SUPPLY CHAİN ATTACKS

Abstract

The interconnected nature of modern software results in a complex software supply chain, encompassing various elements such as binaries, libraries, tools, and microservices. These components are essential for contemporary software development and are sourced from both open-source and proprietary channels. According to (O’Donoghue, Reinhold, and Izurieta 2024), the software supply chain's complexity has made it increasingly vulnerable to cyberattacks, presenting a significant threat. This vulnerability is heightened by the extensive dependencies within a vendor’s product, where a flaw in one component can affect multiple products. Furthermore, software supply chains have vast attack surfaces, as weaknesses in external transitive dependencies can compromise the integrity of the core system.

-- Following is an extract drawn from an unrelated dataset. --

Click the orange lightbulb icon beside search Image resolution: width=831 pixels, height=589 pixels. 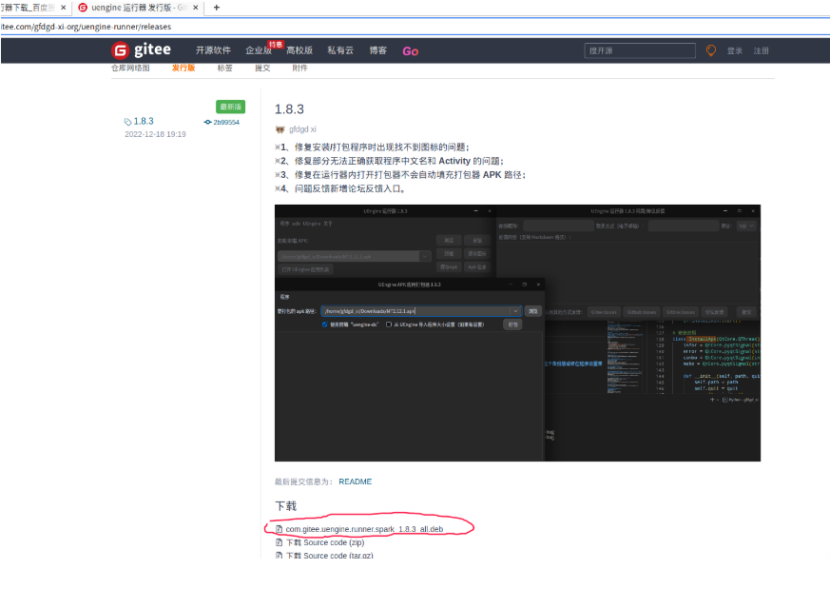click(711, 50)
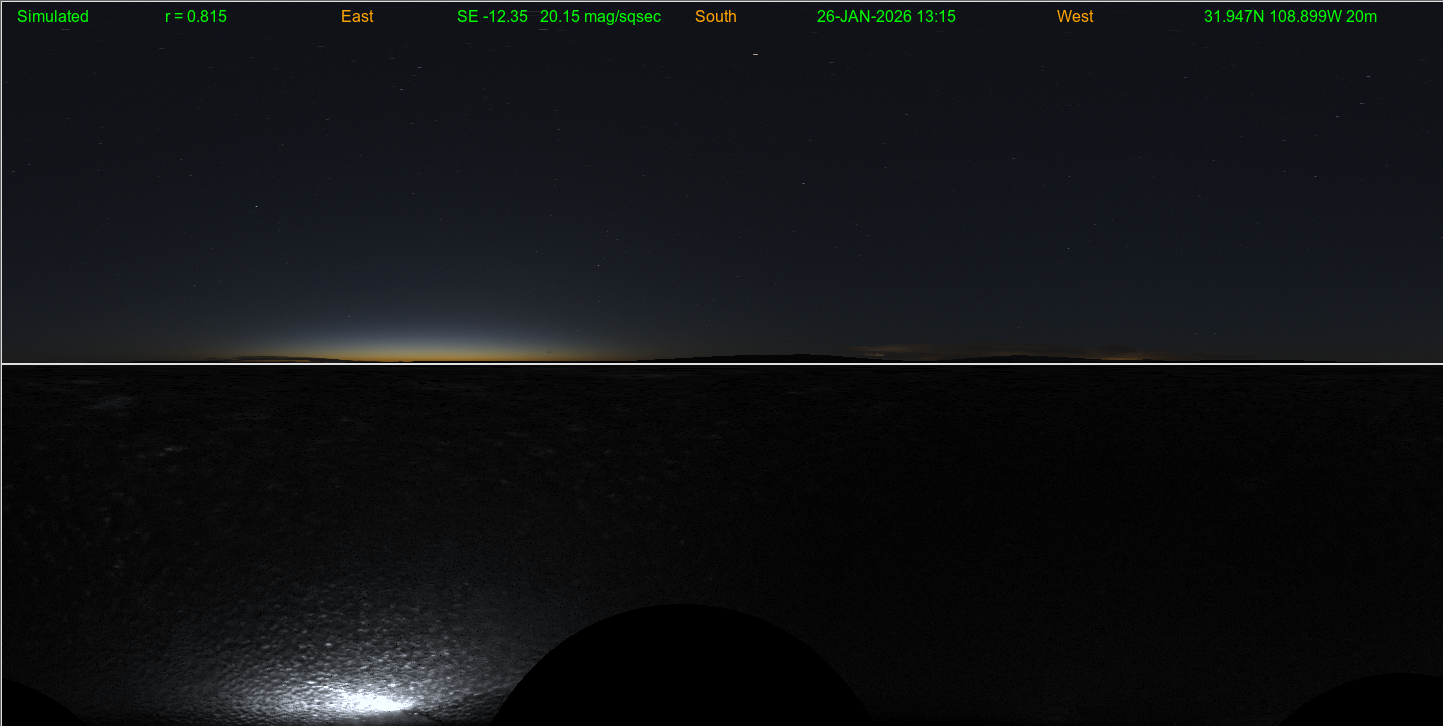Click the lone bright star below "r = 0.815"
The image size is (1443, 726).
point(256,207)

To combat these challenges, (O’Donoghue, Reinhold, and Izurieta 2024) identify the Software Bill of Materials (SBOM) as a promising tool. When combined with appropriate analysis instruments, SBOMs can effectively identify and neutralize security risks within software supply chains. In their study, they utilized Trivy and Grype—two open-source tools—to scrutinize the security of 1,151 SBOMs collected from third-party software repositories that vary in scope and size. Their investigation sought to understand the prevalence and distribution of vulnerabilities within these SBOMs and identify which software components are most at risk. Their findings underscore the looming danger of supply chain vulnerabilities in software and advocate for the effectiveness of utilizing SBOMs to reinforce software supply chain security.